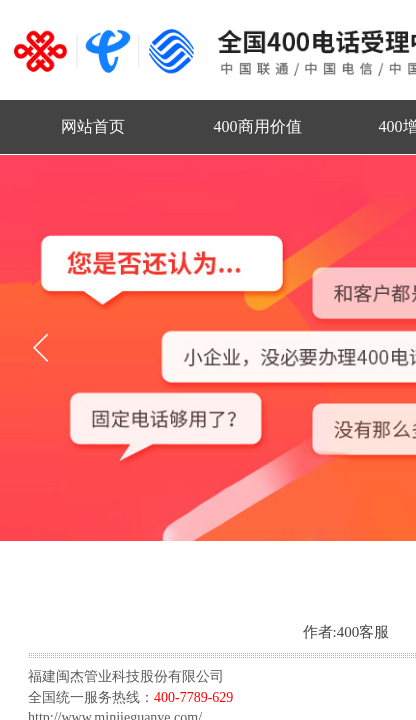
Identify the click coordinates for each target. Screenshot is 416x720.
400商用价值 (258, 126)
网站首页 (93, 126)
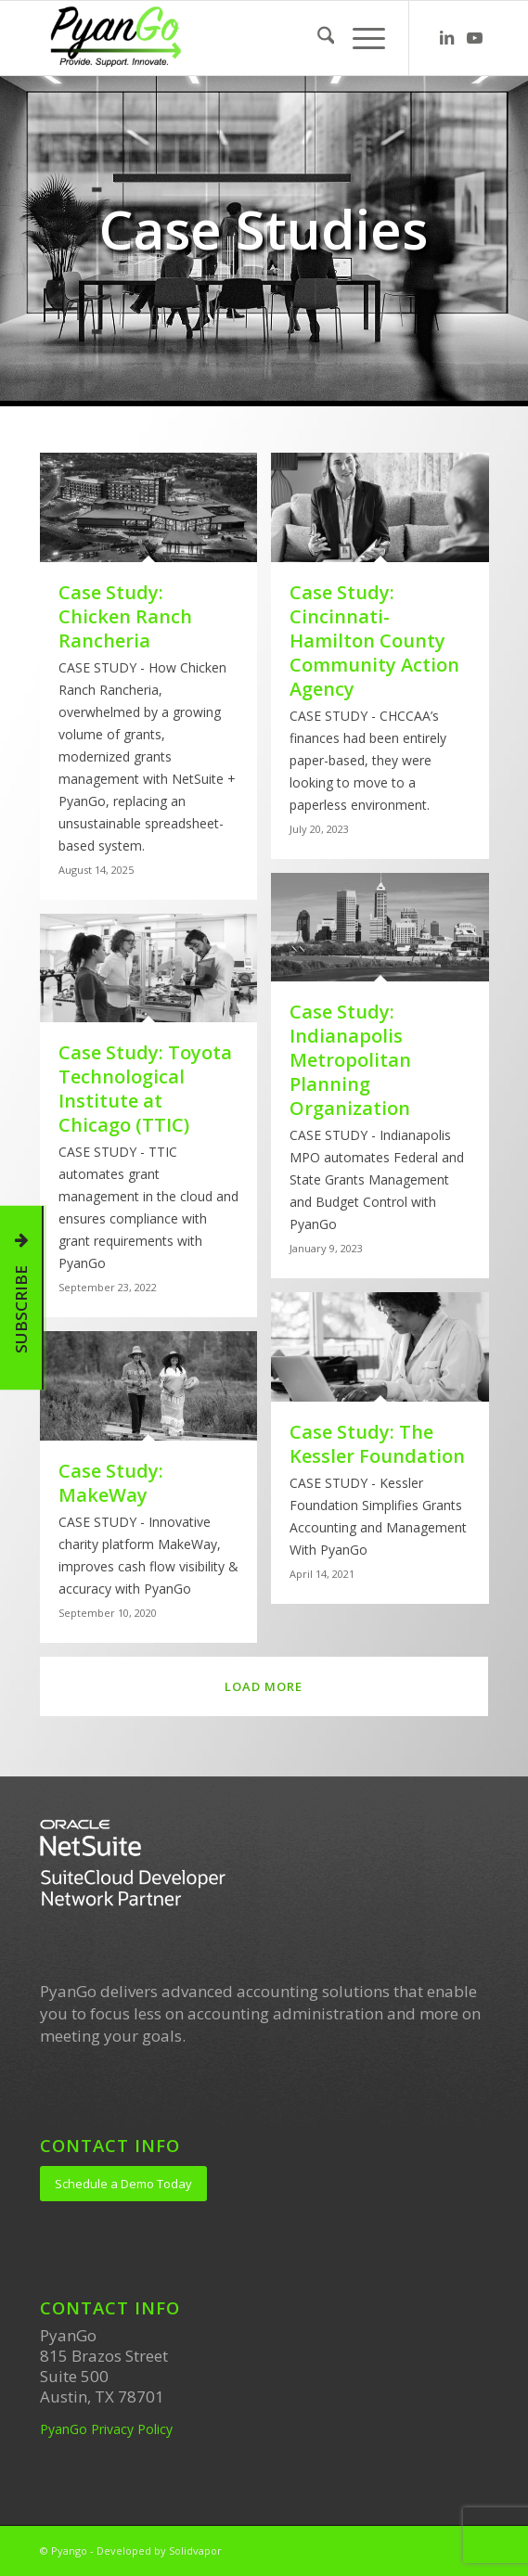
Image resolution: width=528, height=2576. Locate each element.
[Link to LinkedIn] (446, 38)
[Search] (317, 38)
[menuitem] (317, 38)
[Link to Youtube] (474, 38)
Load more (264, 1686)
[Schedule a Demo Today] (123, 2184)
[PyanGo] (219, 38)
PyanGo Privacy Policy (106, 2429)
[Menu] (359, 38)
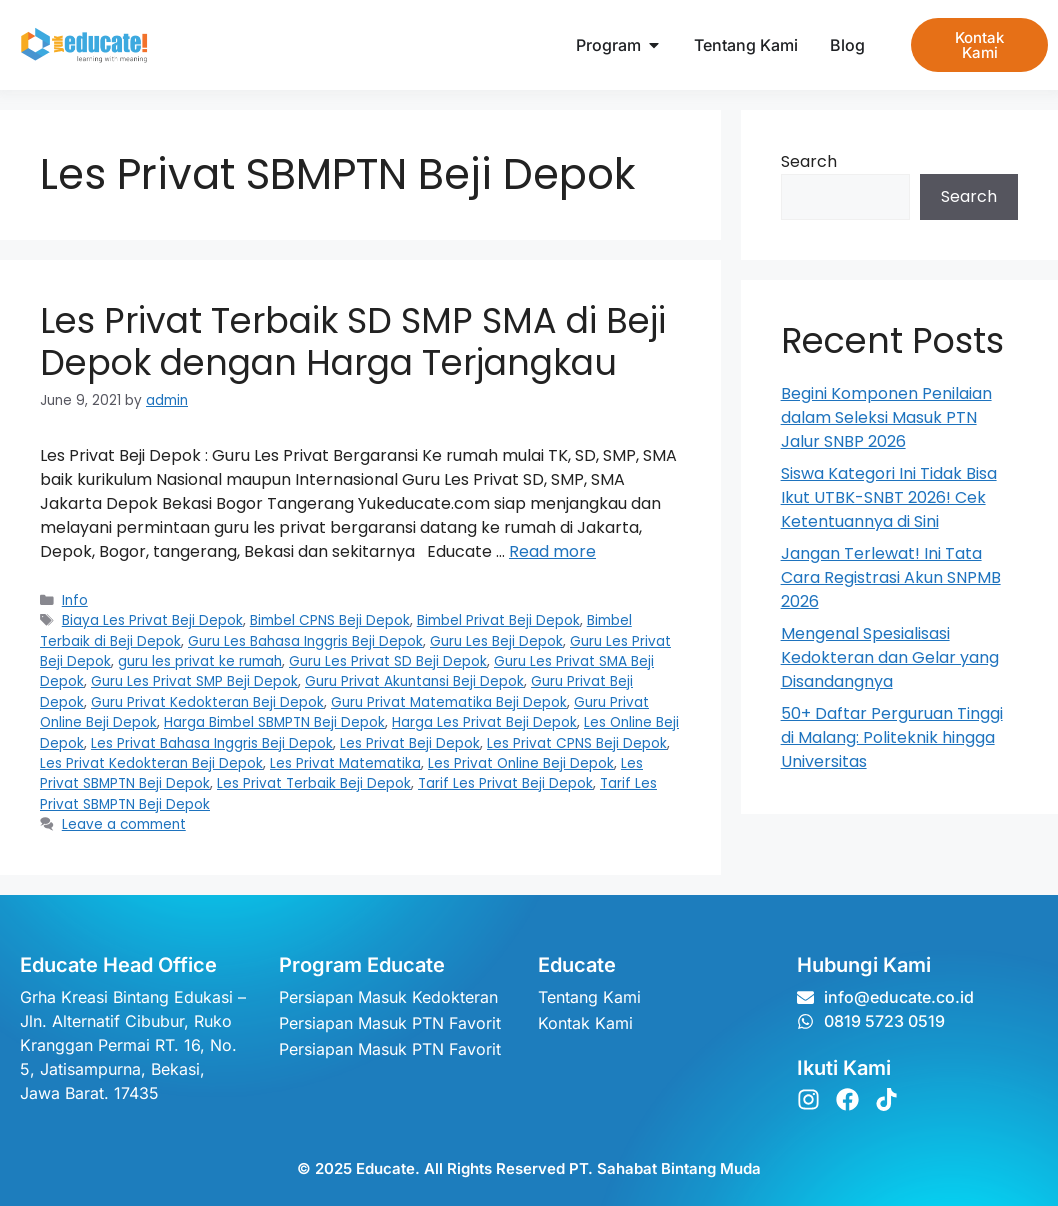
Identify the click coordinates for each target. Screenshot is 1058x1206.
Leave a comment (124, 824)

________________________________________

Switch "Identify" to "Find" everywhere it appears in the material above and write it all out again with nothing else changed. Omit the pictures.

## Answer to this task
Find the click coordinates for each target. Screenshot is 416x720.
400商用价值 (258, 126)
网站首页 (93, 126)
Image resolution: width=528, height=2576. Locate each element.
[Link to LinkedIn] (446, 38)
[Search] (317, 38)
[menuitem] (317, 38)
[Link to Youtube] (474, 38)
Load more (264, 1686)
[Schedule a Demo Today] (123, 2184)
[PyanGo] (219, 38)
PyanGo Privacy Policy (106, 2429)
[Menu] (359, 38)
Find the click coordinates for each target. Screenshot is 1058x1206.
Leave a comment (124, 824)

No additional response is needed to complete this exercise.